Owls are one of my favourite types of bird – most birds of prey are, but finding them isn’t that easy. That said, by the power of the internet, and a few very helpful friends (tips hat to Kay and Ian), I had managed to draw up a plan of operation to see some.
Saturday morning, I set off to Staffordshire, to a place near Dudley called Himley Hall. Some fantastic scenery there and one to note for the autumn to get some seasonal shots, but also, more importantly the home to a Tawny Owl. Thanks to Kay’s information I eventually tracked down the location, and spotted the fluffy thing peering out. Fantastic.
Whilst stood there, one of the locals out walking his dog, mentioned a peregrine over on the tower nearby, so one very muddy walk later, I was trying to get shots of this other wonderful bird… only to see it take flight, disturbed by exiting workers below. Bah!
The woods at the Hall are certainly worth another visit. Aside from the owl, there were masses of nuthatches, coal, long-tailed, blue and great tits, robins, chaff, gold, and bullfinches, woodpeckers and I even spotted a siskin amongst the hedgerows.
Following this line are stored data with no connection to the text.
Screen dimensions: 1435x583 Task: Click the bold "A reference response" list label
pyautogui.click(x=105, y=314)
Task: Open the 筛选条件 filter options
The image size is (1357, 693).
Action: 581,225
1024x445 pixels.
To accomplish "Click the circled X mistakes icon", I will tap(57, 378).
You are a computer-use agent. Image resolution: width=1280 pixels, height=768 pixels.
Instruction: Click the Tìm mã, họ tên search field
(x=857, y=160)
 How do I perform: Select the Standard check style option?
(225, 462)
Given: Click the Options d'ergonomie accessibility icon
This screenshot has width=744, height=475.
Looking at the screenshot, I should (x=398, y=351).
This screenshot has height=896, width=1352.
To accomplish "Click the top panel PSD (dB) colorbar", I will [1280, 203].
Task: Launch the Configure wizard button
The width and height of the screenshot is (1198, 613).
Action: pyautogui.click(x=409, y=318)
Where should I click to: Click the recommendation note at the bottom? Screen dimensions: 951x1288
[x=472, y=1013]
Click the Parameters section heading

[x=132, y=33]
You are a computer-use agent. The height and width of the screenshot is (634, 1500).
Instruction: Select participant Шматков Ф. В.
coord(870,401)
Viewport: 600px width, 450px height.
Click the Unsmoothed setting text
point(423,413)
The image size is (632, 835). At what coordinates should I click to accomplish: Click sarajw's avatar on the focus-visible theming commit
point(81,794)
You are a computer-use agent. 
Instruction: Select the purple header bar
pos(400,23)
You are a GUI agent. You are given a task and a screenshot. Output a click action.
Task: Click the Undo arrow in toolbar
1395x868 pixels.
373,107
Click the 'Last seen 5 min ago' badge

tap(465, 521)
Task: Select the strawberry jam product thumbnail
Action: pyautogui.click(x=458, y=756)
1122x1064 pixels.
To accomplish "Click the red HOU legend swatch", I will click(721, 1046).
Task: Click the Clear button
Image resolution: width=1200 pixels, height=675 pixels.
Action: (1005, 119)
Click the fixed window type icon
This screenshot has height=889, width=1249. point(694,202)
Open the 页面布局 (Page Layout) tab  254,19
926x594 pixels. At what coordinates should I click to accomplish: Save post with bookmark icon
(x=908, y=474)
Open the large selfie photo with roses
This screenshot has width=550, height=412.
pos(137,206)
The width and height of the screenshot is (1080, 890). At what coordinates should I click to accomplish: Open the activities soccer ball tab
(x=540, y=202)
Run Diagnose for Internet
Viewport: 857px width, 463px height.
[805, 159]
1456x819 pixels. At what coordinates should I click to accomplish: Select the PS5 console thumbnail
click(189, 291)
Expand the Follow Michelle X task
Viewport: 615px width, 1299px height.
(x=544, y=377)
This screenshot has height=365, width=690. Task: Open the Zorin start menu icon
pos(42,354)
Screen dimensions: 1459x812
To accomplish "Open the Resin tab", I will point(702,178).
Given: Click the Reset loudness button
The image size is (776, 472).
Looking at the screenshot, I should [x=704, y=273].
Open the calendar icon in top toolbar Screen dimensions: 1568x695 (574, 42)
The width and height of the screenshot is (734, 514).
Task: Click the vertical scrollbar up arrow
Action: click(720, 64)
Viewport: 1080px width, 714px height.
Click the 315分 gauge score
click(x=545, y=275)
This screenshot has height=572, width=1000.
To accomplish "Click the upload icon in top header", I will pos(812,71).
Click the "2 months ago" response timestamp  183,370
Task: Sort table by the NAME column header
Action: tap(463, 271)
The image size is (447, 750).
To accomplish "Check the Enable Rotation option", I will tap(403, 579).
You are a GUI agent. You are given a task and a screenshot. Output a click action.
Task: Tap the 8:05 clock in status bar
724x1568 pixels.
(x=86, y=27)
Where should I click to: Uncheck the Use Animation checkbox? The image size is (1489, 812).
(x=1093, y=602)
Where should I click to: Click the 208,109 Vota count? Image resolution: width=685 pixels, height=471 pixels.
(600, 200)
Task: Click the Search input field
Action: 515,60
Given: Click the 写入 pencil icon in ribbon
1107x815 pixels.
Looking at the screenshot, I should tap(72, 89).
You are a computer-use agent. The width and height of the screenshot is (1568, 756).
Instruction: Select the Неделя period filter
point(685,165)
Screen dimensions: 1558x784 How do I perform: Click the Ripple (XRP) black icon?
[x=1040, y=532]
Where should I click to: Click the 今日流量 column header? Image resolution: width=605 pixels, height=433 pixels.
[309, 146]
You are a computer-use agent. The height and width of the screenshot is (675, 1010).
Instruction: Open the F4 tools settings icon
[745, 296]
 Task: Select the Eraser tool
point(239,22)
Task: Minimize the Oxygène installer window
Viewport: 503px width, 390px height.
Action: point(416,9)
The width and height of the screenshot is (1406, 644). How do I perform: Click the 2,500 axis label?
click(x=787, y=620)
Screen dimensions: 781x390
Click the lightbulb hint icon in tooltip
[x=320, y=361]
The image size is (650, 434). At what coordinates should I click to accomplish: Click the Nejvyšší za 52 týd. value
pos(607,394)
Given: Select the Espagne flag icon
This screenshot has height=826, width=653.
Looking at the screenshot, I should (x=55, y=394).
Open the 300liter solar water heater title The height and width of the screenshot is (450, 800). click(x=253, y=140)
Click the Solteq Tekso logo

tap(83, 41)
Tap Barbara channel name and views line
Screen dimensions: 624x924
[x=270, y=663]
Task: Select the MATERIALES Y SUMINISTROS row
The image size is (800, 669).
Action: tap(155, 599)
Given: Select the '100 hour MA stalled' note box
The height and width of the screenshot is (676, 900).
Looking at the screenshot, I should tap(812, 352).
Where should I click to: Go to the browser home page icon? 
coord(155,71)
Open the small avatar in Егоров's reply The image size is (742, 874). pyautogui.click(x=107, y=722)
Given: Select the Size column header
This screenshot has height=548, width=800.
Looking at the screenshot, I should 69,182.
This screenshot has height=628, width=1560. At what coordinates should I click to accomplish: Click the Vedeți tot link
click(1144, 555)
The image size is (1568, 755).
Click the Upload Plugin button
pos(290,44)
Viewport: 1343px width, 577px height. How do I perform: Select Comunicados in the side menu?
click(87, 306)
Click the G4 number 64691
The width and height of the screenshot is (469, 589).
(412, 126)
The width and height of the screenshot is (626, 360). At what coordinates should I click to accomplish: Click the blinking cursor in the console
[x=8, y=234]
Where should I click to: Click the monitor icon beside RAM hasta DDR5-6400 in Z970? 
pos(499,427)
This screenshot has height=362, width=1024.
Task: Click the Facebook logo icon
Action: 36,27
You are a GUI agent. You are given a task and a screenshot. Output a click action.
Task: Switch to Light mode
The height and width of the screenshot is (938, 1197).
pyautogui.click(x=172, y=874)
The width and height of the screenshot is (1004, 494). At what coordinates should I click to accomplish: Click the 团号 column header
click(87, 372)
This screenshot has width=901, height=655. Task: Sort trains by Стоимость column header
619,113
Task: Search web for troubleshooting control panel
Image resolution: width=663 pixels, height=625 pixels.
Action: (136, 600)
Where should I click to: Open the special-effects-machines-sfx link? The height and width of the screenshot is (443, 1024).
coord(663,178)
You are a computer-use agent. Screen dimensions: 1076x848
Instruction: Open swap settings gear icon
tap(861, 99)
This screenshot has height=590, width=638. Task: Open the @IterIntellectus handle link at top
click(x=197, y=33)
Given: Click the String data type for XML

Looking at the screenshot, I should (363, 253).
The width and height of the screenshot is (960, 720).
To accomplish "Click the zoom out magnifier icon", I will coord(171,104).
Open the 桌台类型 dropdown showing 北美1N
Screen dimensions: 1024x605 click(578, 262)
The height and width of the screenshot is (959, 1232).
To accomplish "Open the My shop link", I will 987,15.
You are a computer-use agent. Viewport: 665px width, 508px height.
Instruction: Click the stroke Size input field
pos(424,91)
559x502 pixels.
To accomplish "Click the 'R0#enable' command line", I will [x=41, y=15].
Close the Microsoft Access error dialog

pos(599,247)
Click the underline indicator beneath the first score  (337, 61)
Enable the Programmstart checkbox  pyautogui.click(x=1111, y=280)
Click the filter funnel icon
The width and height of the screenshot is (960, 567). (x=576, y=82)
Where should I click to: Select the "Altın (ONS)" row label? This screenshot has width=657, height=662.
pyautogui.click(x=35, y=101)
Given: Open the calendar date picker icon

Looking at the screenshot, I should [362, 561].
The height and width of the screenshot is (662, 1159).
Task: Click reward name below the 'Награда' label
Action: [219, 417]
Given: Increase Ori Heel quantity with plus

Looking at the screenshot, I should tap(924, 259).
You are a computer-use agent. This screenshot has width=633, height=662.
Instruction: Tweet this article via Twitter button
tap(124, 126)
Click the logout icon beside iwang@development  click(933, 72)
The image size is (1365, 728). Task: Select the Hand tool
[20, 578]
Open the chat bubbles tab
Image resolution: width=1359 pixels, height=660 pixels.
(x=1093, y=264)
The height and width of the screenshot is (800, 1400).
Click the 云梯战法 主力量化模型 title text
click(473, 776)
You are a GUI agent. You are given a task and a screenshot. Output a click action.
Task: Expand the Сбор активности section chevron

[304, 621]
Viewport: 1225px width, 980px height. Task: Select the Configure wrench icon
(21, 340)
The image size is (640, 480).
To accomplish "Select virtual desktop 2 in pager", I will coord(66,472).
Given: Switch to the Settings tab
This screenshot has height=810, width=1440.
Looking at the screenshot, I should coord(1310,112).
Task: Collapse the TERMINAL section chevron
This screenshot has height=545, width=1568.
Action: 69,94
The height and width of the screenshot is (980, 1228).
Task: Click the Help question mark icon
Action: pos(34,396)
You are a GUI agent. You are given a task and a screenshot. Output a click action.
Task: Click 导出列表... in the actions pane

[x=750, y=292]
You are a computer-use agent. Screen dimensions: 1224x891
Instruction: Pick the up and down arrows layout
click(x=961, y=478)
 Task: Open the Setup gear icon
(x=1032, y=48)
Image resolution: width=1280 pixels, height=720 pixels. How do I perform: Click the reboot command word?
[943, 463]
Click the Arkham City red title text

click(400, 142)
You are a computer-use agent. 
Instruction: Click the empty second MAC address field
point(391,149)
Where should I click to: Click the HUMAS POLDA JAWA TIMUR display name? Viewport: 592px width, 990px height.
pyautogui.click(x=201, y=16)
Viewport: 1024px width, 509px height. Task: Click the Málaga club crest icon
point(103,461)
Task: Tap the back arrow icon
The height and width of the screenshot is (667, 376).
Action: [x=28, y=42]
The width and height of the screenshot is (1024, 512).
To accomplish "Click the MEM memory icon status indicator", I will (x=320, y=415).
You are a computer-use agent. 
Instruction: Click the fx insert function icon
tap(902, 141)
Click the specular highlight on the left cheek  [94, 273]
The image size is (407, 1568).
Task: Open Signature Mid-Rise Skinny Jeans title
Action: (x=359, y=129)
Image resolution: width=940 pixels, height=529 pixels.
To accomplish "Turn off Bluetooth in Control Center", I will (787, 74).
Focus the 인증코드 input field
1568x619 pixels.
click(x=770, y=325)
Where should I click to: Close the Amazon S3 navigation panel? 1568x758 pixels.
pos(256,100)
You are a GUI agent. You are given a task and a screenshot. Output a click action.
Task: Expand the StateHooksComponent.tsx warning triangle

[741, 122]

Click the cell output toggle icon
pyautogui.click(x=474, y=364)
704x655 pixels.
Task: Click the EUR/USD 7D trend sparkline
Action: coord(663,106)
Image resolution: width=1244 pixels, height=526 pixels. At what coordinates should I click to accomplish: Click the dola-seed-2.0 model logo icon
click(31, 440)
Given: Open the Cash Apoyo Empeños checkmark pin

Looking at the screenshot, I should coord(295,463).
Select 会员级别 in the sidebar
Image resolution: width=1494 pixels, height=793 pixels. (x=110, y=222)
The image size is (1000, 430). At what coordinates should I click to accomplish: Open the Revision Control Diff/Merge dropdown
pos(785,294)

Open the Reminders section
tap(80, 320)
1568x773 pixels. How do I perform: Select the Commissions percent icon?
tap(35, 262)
After a couple of very pleasant hours, the alarm sounded, and part 2 of Operation Owl, had to commence. Over to Northants. Not the easiest place to find, but thanks to Ian’s directions, I arrived early, to find he was already there! What a cracking place too.
Amongst the hedgerows were fieldfares, redwings and yellowhammers, plus occasionally a kestrel would wing by. Unfortunately, the day took a bit of downturn when some game shooters turned up, and started to beat the field. This did however, mean we got an early view of a Short Eared Owl, disturbed by these muppets, it flew across the fields and up over our heads. What amazing looking birds these are. Such distinctive markings on their face, and bigger than I had imagined.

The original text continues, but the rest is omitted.